- **Passage provided**
::::::

Parramatta Light Rail is one of the NSW Government’s latest major infrastructure projects being delivered to serve a growing Sydney. Light rail will create new communities, connect great places and help both locals and visitors move around and explore what the region has to offer.

As one of the NSW Government’s major infrastructure projects, the Parramatta Light Rail is being delivered by WSP to serve a growing Sydney.

 

As Sydney’s second growing CBD, Parramatta supports a growing population of 4.5 million people. Local transport in the area is a major issue with significant congestion from private car use as well an inefficient existing public transport system. This 20 km light rail project will support the ongoing development of Sydney Olympic Park as a world-class, vibrant, mixed-use precinct. The light rail is being integrated with other established public transport modes such as heavy rail, bus and ferry, and is creating new interchange opportunities.

 

WSP was first engaged to undertake a feasibility study, and later provided further planning to assess the suitability of various public transport modes and corridors before a light rail network was proposed. A full business case was then funded by the NSW Government as a result.

 

The light rail is progressing in two stages. Stage 1 will connect Westmead to Carlingford via the Parramatta CBD and Camellia with a two-way track spanning 12 kms. The route will link Parramatta’s CBD and train station to the Westmead Precinct, Parramatta North Growth Centre, the new Bankwest Stadium, the Camellia Town Centre, the new Powerhouse Museum and Riverside Theatres, the private and social housing redevelopment at Telopea, Rosehill Gardens Racecourse and three Western Sydney University campuses. Stage 2 will connect Parramatta CBD to Ermington, Melrose Park, Wentworth Point and Sydney Olympic Park along a nine kilometre route.

::::::

- **Dataset extract**
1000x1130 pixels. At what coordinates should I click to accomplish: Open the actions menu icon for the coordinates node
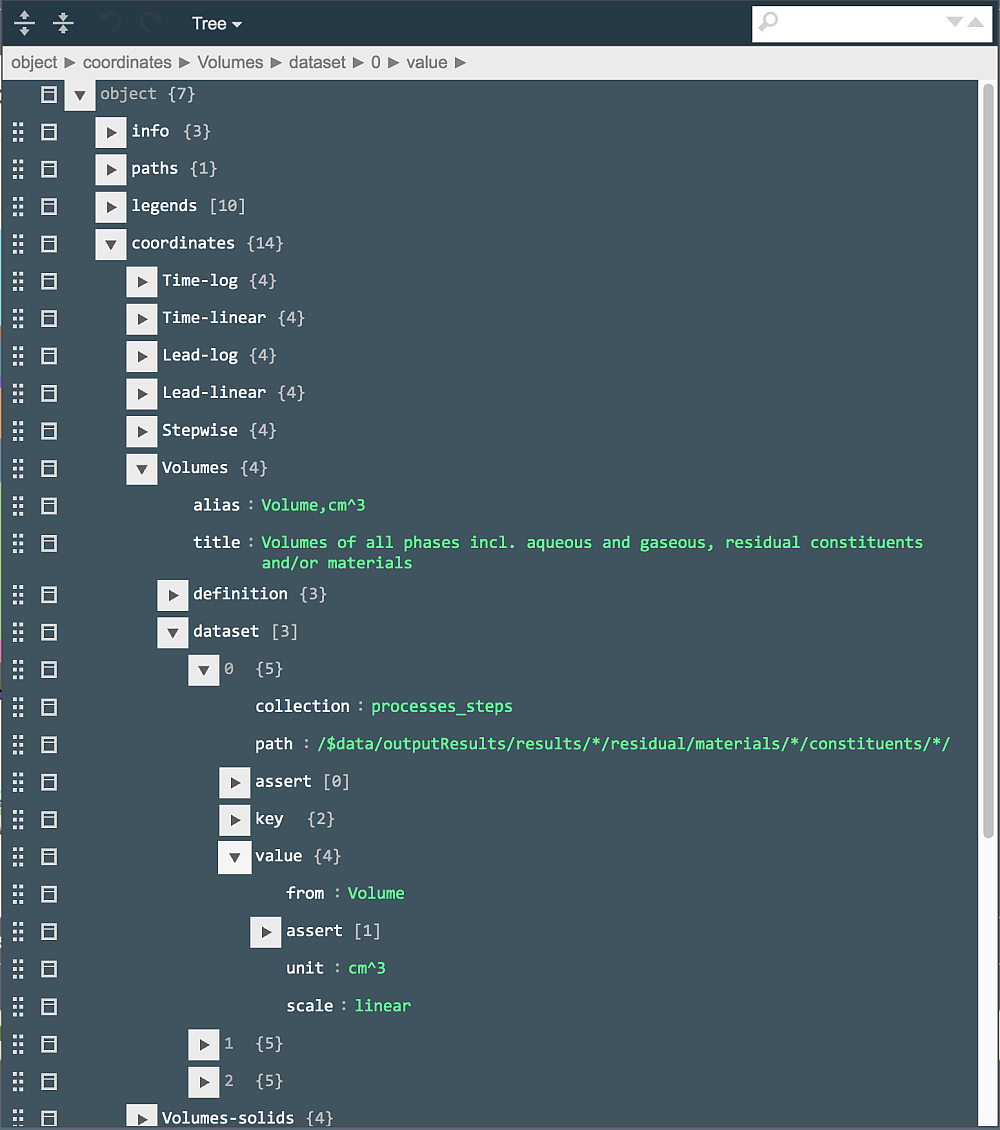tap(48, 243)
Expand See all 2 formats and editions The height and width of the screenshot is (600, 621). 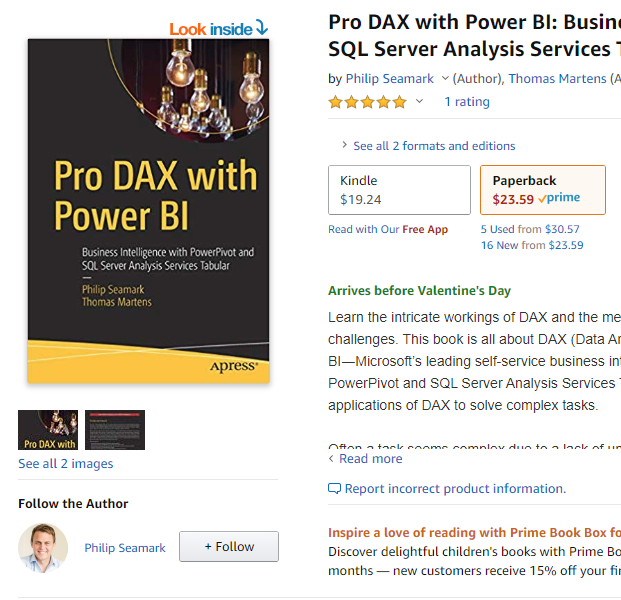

::::::

- **Your tasks**
1. List the places that Stage 2 of the Parramatta Light Rail will connect to the Parramatta CBD, according to the passage about the project.
2. Using the passage about the Parramatta Light Rail, explain why local transport in the Parramatta area is a major issue.
3. Proceed with the passage about the Parramatta Light Rail from the point where it stops.

- **Results**
1. Ermington, Melrose Park, Wentworth Point, and Sydney Olympic Park.

2. Local transport there is a major issue because private car use causes significant congestion. The existing public transport system is also inefficient.

3.
 

In 2018, we were engaged on Stage 1 of the project for two packages: the Parramatta Light Rail Infrastructure Delivery and the Supply, Operate and Maintain (SOM) packages. We are also supporting concept design for Stage 2 of the project.

 

Mapping Opportunities for Growth

During early planning, we identified the growth potential of corridors and centres for jobs and housing as well as opportunities for improved access to land uses such as health, education, recreation and social housing.

 

We applied an engineering overlay to the project to determine its feasibility at an early stage, including consulting light rail delivery experts at the beginning of the planning process, maintaining a focus on end-state operations. After this, we prepared a Consolidated Technical Report that coordinated and documented all technical work streams as the project transitioned into the definition and route options evaluation phase. In our final phase of services, we assessed at a high-level the traffic impact for the scheme along each of the identified route options.

 

Our transport planning team used early documentation and GIS to map out the opportunities and constraints and to examine the reuse of existing transport infrastructure assets in assessing options at each stage of project planning. This approach helped us to populate a risk register, which was then used to prioritise the project challenges and tactically integrate other professional services including engineering and environmental services, providing more time to explore and maximise opportunities for the project.

 

Stage 1 – Infrastructure Delivery Package

With our joint venture (JV) partner Aurecon, WSP will be responsible for the delivery of all design services, to our Construction JV consisting of CPB Contractors and Downer. This includes design and construction of works up to rail level comprising, design integration, civil structures and roads, services relocations, rail alignment and trackform, precinct works and placemaking, infrastructure design and active transport.

 

Stage 1 – Supply, Operate and Maintain (SOM) Package

As a subcontractor to Laing O’Rourke, WSP will be responsible for the design of the entire depot facility, traction power substation sites and the architecture, structural and system design for the 16 stops. It will include line-wide rail and operational systems, Light Rail Vehicles (LRVs), stop design and fit-out, a Stabling and Maintenance (Depot) Facility, systems integration, testing, commissioning and the operation and maintenance (O&M) for the Stage 1 System.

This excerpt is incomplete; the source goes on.